===== EXCERPTED TEXT

It is difficult to imagine the impact that Pieter Camper's intellectual leap had on his fellow anatomists back at the turn of the 19th century with this image1--with a mass of collected data, Camper was able to realistically suggest the facial qualities of a skull. I'm not sure exactly when this effort was first made, but it seems to my memory that this is a very early effort. But the mass of Camper's work generally takes a bad turn turn when it came to representing his findings with theory.
I wrote about Camper earlier on this blog addressing his "Bad Ideas of 1778", in which it seemed as though he was doing anatomic transformations of animals into humans. Camper (1722-1789) was a determined and excellent observer, which led to him understanding the skull like no other, but who was also lost among the numbers. He was full of angles and degrees, articulating genetic possibilities by the measure of a face and the sentiments of its accumulated measurements. He was also in his mind fully capable of judging a person by the physical measurement of their faces, which led to publications like his 1764 Oration on the Origin and Colour of the Blacks, in which he writes:
"...some attribute peculiar to the quarter of the world; or the specifications of some singular ornament, peculiarity of dress, or of custom…. Thus, an Asiatic is distinguished from an European by colour and dress: the African and American, being somewhat similar in colour and dress, are known by the addition of a crocodile and elephant, a cargo of tobacco, incision of the skin, tatowing [tattooing], plumes of feathers, &c."Which leaves us, well, nowhere.

==========
===== RECORDS

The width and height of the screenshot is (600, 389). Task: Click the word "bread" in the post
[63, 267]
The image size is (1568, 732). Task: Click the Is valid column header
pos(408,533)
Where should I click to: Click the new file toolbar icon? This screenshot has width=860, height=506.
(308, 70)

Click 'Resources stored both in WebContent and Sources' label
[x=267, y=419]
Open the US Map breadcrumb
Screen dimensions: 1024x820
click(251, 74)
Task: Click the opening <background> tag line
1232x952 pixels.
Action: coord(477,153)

==========

# DIRECTIONS
Resume the blog passage on Pieter Camper's studies of the skull, continuing from its last sentence.

# ANSWER TO THE PROBLEM
He collected some great data, but Camper was able to advance little beyond its diagrammatic representation: theory was not his calling.
Notes:
1 The engraving comes from Camper's posthumous Dissertation sur les variétés naturelles qui caractérisent la physiognomie des hommes de divers climats et des différens ages suivi de réflexions sur la Beauté; particulièrement sur celle de la tête; avec une Manière nouvelle de dessiner toute sorte de têtes avec la plus grande exacitude.